PROBLEM:
Pictures are to be left out, and only the lines below starting at the one with "This screenshot has" and ending at the one with "Screen dimensions: 1372x876" are to be reproduced, each exactly, both ends included.

DATA:
[Start of section]

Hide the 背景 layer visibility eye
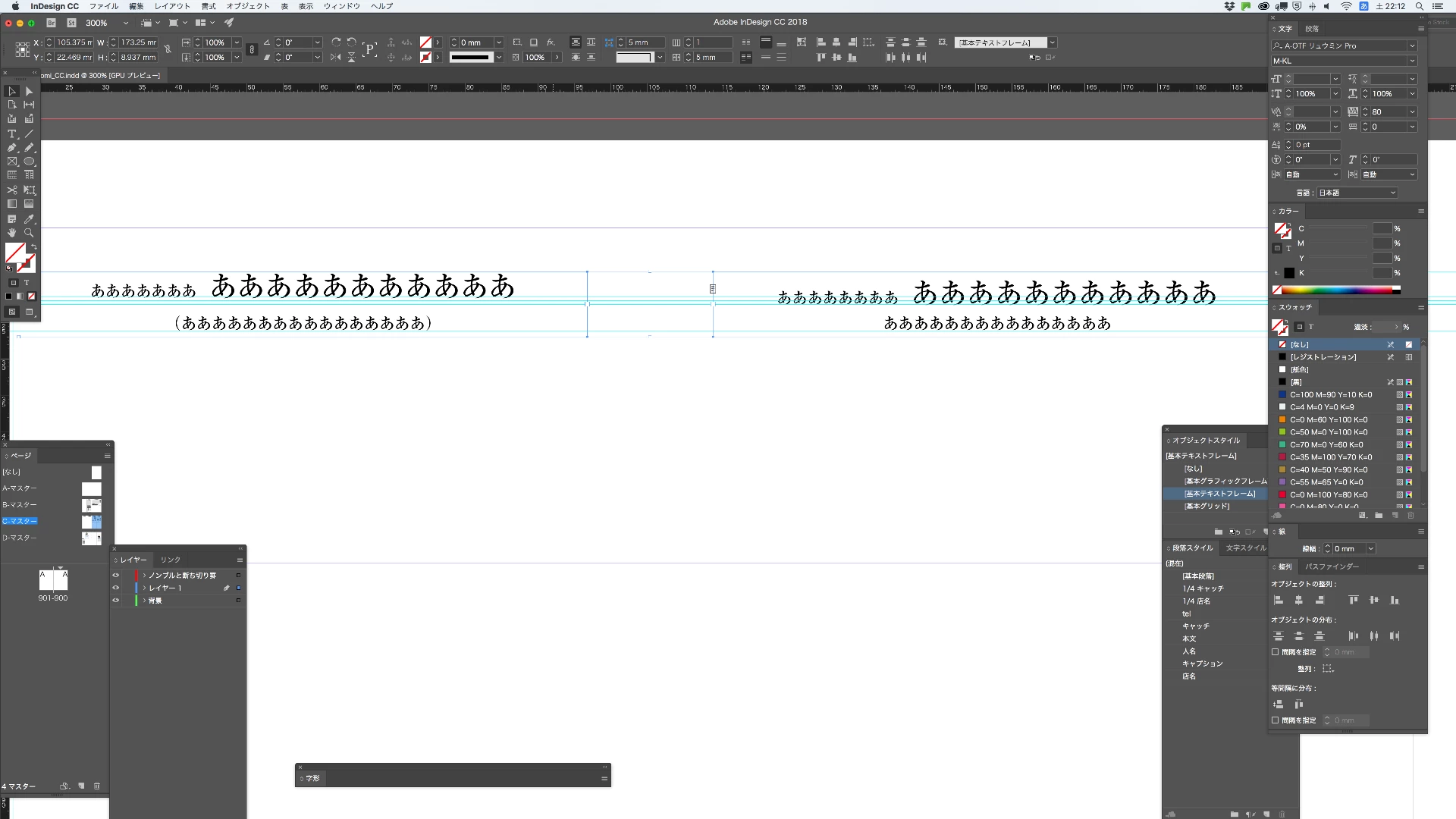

[End of section]
[Start of section]

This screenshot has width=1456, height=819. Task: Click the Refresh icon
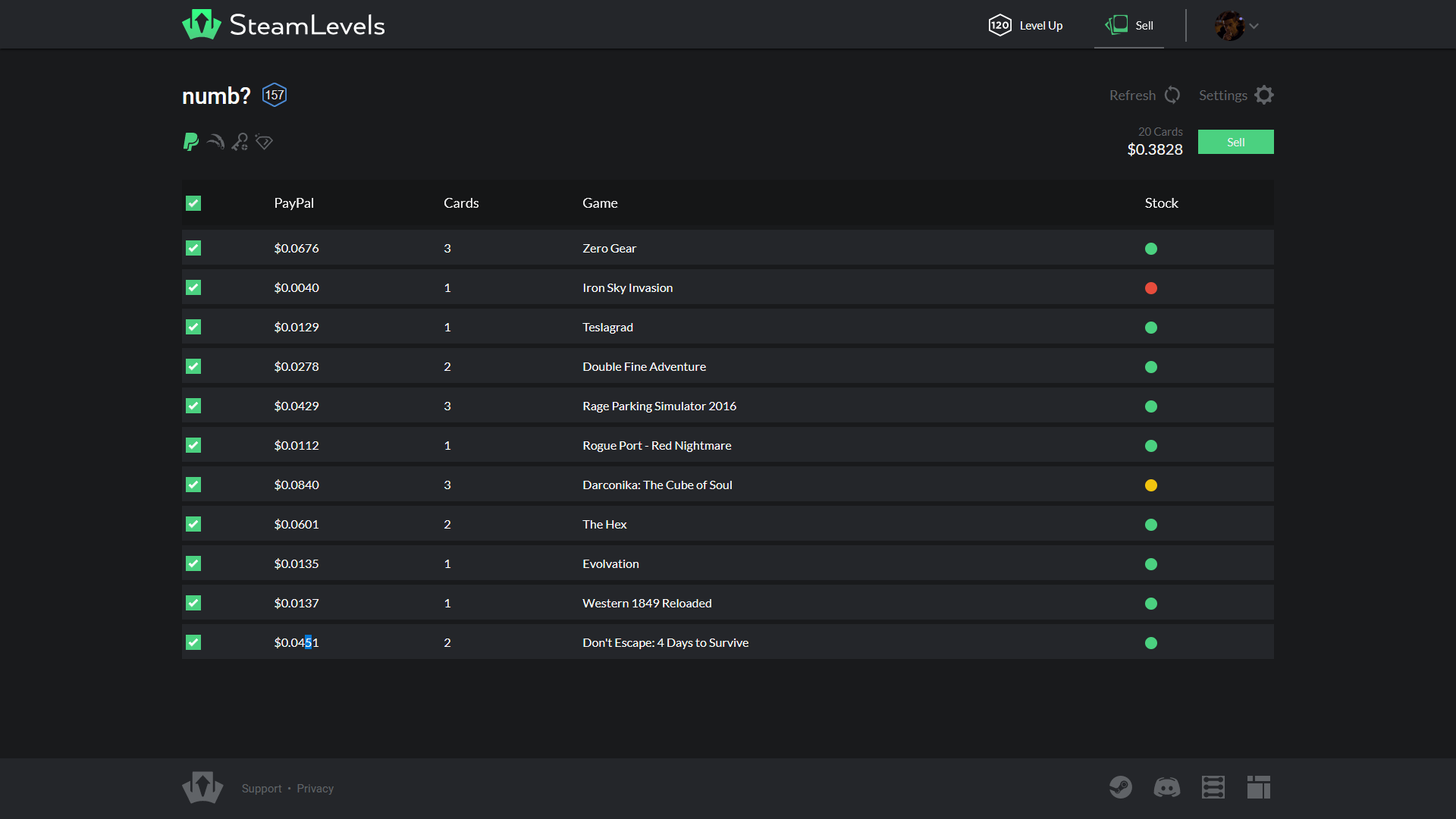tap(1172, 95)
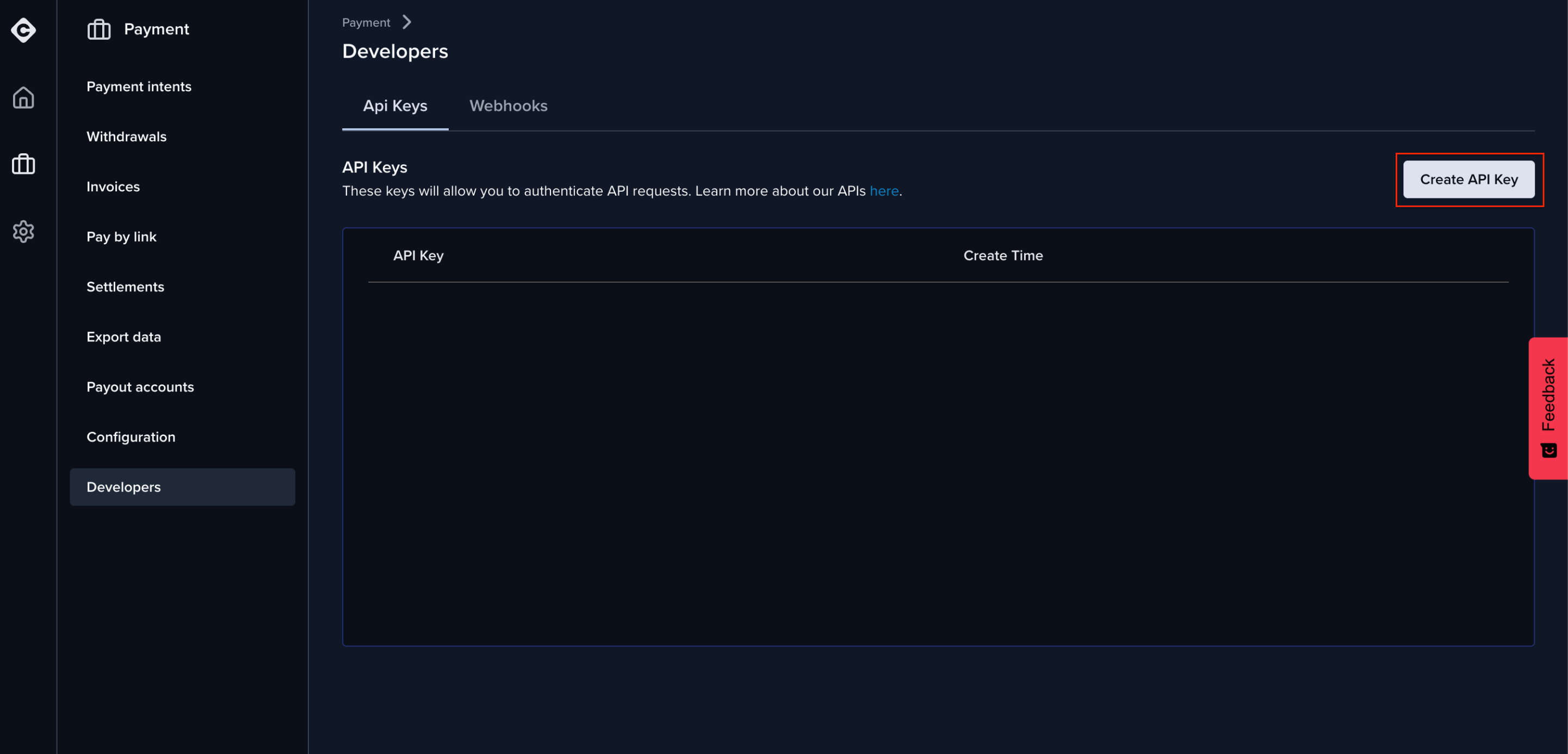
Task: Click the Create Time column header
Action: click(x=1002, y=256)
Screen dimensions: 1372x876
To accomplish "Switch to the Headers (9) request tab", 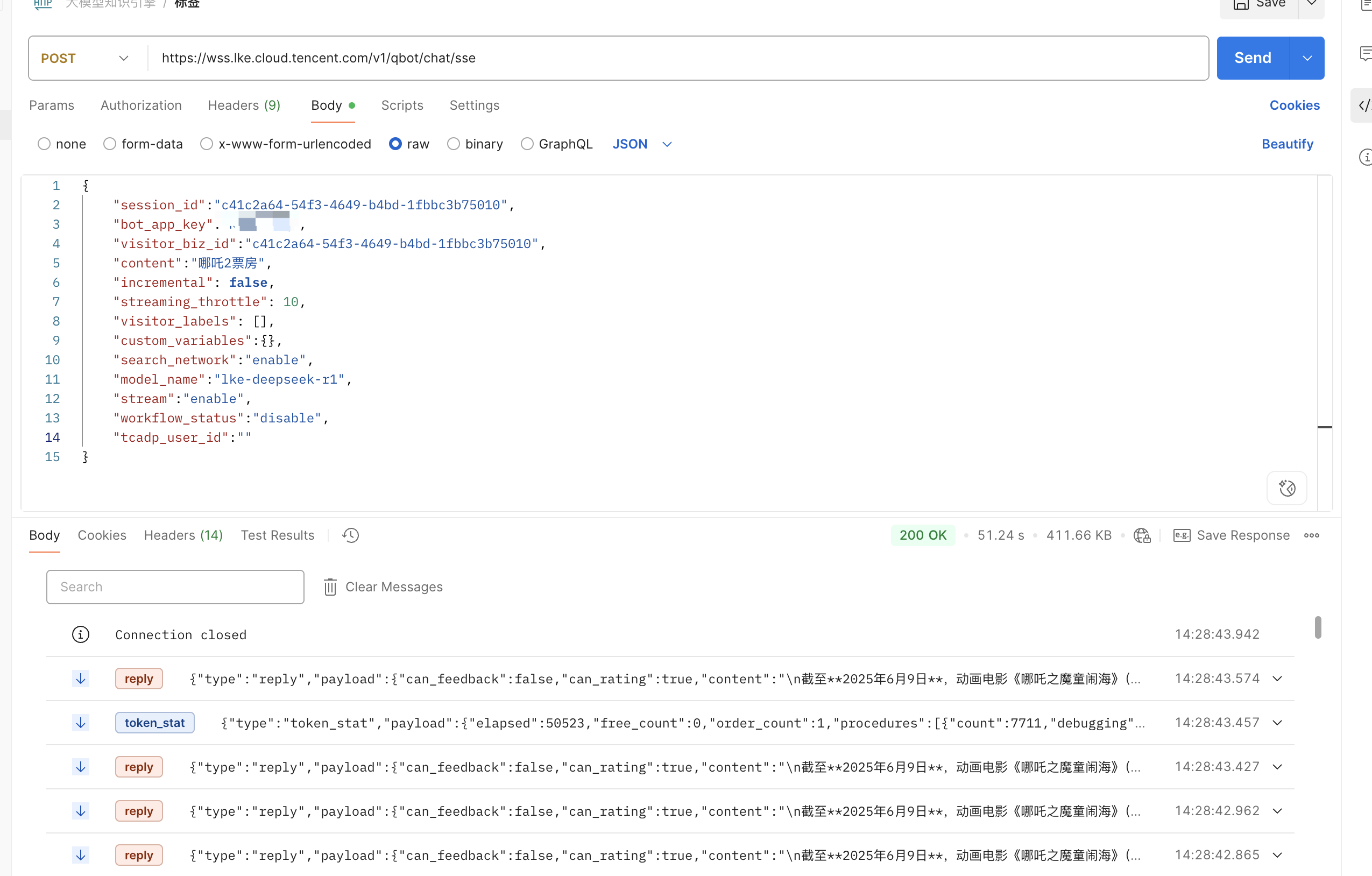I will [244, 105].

[End of section]

EXERCISE OUTPUT:
This screenshot has width=1456, height=819. Task: Click the Refresh icon
tap(1172, 95)
Task: Click the Create Time column header
Action: click(x=1002, y=256)
Screen dimensions: 1372x876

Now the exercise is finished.